To Anson, such a small slap of truth felt like a hard blow, for he had not expected it. Fear, and any kind of battle experience, made all platitudes of comfort banal—he supposed even as simple a boy as Felix understood as much. Anson chose to settle into the safest place: himself.
“Laudo, laudas, laudat, laudamus, laudatis, laudant.”
He had begun to call up his Latin during the long hours of surgery following his first battle. The simple memory work helped keep him awake, and, besides, the classical age possessed a rare calm—its violence, ennobled by its poets, somehow put this War of Rebellion into a more comfortable perspective.
Sharp cracks of musketry sounded somewhere to the west. Now in the grey air, the patchy ground fog broke at the soldiers’ legs. Some of the men pointed to the sky ahead of them. Anson looked up. Not far beyond the southern edge of the woodlot, a thick river of coal-black smoke rolled straight heavenward, ominous in its motion; it seemed almost like a living creature. The rebels had likely set some farmhouse or barn on fire for tactical purposes. Anson dropped his eyes to the woodlot, a few rods ahead of the troops. Beyond that colourful stand of oak, hickory, and beech—a stand no more than a hundred yards in length—lay a gentle, bucolic landscape of head-high corn fields, low pasture fences of stone and Virginia rail, and several farmhouses and barns nestled against abundant orchards. And less than a mile away to the south, if all the rumours were accurate, waited tens of thousands of rebels.
An officer barked orders. The musicians’ brass and drums shivered and rattled in preparation. All at once the pearl sky flared and ripped. Shells crashed to the earth like cord upon cord of wood being unloaded. The motion was sea swells. The soldiers shifted, foot to foot, their taut faces already drained of colour.
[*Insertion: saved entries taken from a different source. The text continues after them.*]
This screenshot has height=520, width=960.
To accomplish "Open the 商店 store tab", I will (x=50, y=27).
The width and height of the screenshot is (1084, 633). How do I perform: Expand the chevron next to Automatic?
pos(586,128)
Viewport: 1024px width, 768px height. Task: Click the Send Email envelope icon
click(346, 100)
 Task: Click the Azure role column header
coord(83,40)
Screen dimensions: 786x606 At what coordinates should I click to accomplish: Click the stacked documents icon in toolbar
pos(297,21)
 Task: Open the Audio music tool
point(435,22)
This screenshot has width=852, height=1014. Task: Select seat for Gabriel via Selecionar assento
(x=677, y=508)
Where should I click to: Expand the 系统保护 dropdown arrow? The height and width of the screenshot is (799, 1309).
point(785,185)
Anson watched one heavily bearded man open the case of a cameo locket, whisper into it, then snap it shut with an almost fierce resolution. But his movements, and all others, were weirdly silent now. The men rippled slightly, like grass underwater. Some sloughed off their knapsacks entirely, and in doing so seemed tiny, even more vulnerable. How many lead balls might those knapsacks have deflected or slowed to a less deadly impact? Anson shuddered and made to turn away from the line.